Your task
Exact copies of all the lines below are required.

Excerpted data Start Marker

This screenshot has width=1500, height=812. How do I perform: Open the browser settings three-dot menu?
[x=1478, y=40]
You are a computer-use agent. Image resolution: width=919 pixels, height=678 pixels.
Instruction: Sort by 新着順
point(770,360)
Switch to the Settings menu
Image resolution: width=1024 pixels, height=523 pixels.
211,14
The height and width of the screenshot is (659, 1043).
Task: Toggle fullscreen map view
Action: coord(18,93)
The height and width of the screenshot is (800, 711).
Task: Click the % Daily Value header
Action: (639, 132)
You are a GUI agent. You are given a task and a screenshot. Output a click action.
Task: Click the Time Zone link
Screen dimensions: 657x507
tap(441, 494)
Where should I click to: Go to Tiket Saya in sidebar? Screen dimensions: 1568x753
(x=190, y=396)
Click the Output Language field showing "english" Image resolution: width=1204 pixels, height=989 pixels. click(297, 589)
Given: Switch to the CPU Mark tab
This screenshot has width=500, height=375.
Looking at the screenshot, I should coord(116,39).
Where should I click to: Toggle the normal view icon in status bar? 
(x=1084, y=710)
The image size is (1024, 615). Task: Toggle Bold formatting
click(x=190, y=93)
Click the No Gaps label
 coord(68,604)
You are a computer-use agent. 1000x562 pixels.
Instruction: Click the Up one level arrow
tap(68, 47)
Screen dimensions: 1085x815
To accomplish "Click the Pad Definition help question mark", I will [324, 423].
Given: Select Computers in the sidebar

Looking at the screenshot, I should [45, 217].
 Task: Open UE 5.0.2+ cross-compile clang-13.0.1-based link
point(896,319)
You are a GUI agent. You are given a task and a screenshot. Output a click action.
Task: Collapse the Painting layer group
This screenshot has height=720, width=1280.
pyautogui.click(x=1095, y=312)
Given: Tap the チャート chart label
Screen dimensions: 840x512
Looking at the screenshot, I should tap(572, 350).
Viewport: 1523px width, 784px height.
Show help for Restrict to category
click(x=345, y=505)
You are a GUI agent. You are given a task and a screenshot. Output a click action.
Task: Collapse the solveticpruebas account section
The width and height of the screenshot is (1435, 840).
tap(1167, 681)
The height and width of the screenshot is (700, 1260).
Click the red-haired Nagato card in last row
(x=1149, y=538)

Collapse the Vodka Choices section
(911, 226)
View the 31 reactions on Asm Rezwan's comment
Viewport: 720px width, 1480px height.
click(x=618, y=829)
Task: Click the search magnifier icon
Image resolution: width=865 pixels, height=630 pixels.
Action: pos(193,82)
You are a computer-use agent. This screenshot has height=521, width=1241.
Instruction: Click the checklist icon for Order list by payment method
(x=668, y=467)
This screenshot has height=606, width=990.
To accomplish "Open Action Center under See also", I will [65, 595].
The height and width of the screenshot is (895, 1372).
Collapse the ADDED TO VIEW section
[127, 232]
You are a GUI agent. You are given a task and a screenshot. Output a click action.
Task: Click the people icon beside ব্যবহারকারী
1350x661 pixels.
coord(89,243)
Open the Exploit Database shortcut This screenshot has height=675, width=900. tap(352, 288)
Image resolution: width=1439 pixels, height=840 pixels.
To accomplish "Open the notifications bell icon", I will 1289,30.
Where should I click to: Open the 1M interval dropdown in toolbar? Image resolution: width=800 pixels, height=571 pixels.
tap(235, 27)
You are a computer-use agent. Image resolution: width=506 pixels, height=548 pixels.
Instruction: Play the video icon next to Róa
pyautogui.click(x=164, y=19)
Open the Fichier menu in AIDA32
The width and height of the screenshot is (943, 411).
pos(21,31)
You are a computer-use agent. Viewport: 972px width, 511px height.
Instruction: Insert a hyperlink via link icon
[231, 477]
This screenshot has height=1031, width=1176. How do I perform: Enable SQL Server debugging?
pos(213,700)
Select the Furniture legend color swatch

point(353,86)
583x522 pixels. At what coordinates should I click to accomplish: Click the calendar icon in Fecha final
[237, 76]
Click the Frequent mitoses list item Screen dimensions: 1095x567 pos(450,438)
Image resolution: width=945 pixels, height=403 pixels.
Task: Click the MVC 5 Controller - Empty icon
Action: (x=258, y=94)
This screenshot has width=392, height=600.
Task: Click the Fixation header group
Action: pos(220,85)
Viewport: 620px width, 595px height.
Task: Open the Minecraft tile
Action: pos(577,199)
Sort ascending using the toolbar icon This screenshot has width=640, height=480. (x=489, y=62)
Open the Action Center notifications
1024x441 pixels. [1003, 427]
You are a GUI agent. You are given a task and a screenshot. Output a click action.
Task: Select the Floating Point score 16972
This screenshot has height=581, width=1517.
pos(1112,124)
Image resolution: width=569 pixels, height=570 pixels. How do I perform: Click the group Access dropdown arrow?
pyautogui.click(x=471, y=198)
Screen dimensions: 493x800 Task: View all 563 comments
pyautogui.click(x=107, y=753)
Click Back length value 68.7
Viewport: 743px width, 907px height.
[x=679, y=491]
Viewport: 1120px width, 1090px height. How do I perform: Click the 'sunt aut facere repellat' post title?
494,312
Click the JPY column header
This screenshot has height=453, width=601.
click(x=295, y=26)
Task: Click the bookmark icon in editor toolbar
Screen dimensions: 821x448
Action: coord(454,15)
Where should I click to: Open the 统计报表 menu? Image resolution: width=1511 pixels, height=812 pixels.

Excerpted data End Marker

Answer space
This screenshot has width=1500, height=812. How do I perform: Open the browser settings three-dot menu?
[x=1478, y=40]
You are a computer-use agent. Image resolution: width=919 pixels, height=678 pixels.
Instruction: Sort by 新着順
point(770,360)
Switch to the Settings menu
Image resolution: width=1024 pixels, height=523 pixels.
211,14
The height and width of the screenshot is (659, 1043).
Task: Toggle fullscreen map view
Action: coord(18,93)
The height and width of the screenshot is (800, 711).
Task: Click the % Daily Value header
Action: (639, 132)
You are a GUI agent. You are given a task and a screenshot. Output a click action.
Task: Click the Time Zone link
Screen dimensions: 657x507
tap(441, 494)
Where should I click to: Go to Tiket Saya in sidebar? Screen dimensions: 1568x753
(x=190, y=396)
Click the Output Language field showing "english" Image resolution: width=1204 pixels, height=989 pixels. click(297, 589)
Given: Switch to the CPU Mark tab
This screenshot has width=500, height=375.
Looking at the screenshot, I should coord(116,39).
Where should I click to: Toggle the normal view icon in status bar? 
(x=1084, y=710)
The image size is (1024, 615). Task: Toggle Bold formatting
click(x=190, y=93)
Click the No Gaps label
 coord(68,604)
You are a computer-use agent. 1000x562 pixels.
Instruction: Click the Up one level arrow
tap(68, 47)
Screen dimensions: 1085x815
To accomplish "Click the Pad Definition help question mark", I will [324, 423].
Given: Select Computers in the sidebar

Looking at the screenshot, I should [45, 217].
 Task: Open UE 5.0.2+ cross-compile clang-13.0.1-based link
point(896,319)
You are a GUI agent. You are given a task and a screenshot. Output a click action.
Task: Collapse the Painting layer group
This screenshot has height=720, width=1280.
pyautogui.click(x=1095, y=312)
Given: Tap the チャート chart label
Screen dimensions: 840x512
Looking at the screenshot, I should tap(572, 350).
Viewport: 1523px width, 784px height.
Show help for Restrict to category
click(x=345, y=505)
You are a GUI agent. You are given a task and a screenshot. Output a click action.
Task: Collapse the solveticpruebas account section
The width and height of the screenshot is (1435, 840).
tap(1167, 681)
The height and width of the screenshot is (700, 1260).
Click the red-haired Nagato card in last row
(x=1149, y=538)

Collapse the Vodka Choices section
(911, 226)
View the 31 reactions on Asm Rezwan's comment
Viewport: 720px width, 1480px height.
click(x=618, y=829)
Task: Click the search magnifier icon
Image resolution: width=865 pixels, height=630 pixels.
Action: pos(193,82)
You are a computer-use agent. This screenshot has height=521, width=1241.
Instruction: Click the checklist icon for Order list by payment method
(x=668, y=467)
This screenshot has height=606, width=990.
To accomplish "Open Action Center under See also", I will [65, 595].
The height and width of the screenshot is (895, 1372).
Collapse the ADDED TO VIEW section
[127, 232]
You are a GUI agent. You are given a task and a screenshot. Output a click action.
Task: Click the people icon beside ব্যবহারকারী
1350x661 pixels.
coord(89,243)
Open the Exploit Database shortcut This screenshot has height=675, width=900. tap(352, 288)
Image resolution: width=1439 pixels, height=840 pixels.
To accomplish "Open the notifications bell icon", I will 1289,30.
Where should I click to: Open the 1M interval dropdown in toolbar? Image resolution: width=800 pixels, height=571 pixels.
tap(235, 27)
You are a computer-use agent. Image resolution: width=506 pixels, height=548 pixels.
Instruction: Play the video icon next to Róa
pyautogui.click(x=164, y=19)
Open the Fichier menu in AIDA32
The width and height of the screenshot is (943, 411).
pos(21,31)
You are a computer-use agent. Viewport: 972px width, 511px height.
Instruction: Insert a hyperlink via link icon
[231, 477]
This screenshot has height=1031, width=1176. How do I perform: Enable SQL Server debugging?
pos(213,700)
Select the Furniture legend color swatch

point(353,86)
583x522 pixels. At what coordinates should I click to accomplish: Click the calendar icon in Fecha final
[237, 76]
Click the Frequent mitoses list item Screen dimensions: 1095x567 pos(450,438)
Image resolution: width=945 pixels, height=403 pixels.
Task: Click the MVC 5 Controller - Empty icon
Action: (x=258, y=94)
This screenshot has width=392, height=600.
Task: Click the Fixation header group
Action: pos(220,85)
Viewport: 620px width, 595px height.
Task: Open the Minecraft tile
Action: pos(577,199)
Sort ascending using the toolbar icon This screenshot has width=640, height=480. (x=489, y=62)
Open the Action Center notifications
1024x441 pixels. [1003, 427]
You are a GUI agent. You are given a task and a screenshot. Output a click action.
Task: Select the Floating Point score 16972
This screenshot has height=581, width=1517.
pos(1112,124)
Image resolution: width=569 pixels, height=570 pixels. How do I perform: Click the group Access dropdown arrow?
pyautogui.click(x=471, y=198)
Screen dimensions: 493x800 Task: View all 563 comments
pyautogui.click(x=107, y=753)
Click Back length value 68.7
Viewport: 743px width, 907px height.
[x=679, y=491]
Viewport: 1120px width, 1090px height. How do I perform: Click the 'sunt aut facere repellat' post title?
494,312
Click the JPY column header
This screenshot has height=453, width=601.
click(x=295, y=26)
Task: Click the bookmark icon in editor toolbar
Screen dimensions: 821x448
Action: coord(454,15)
Where should I click to: Open the 统计报表 menu? Image resolution: width=1511 pixels, height=812 pixels.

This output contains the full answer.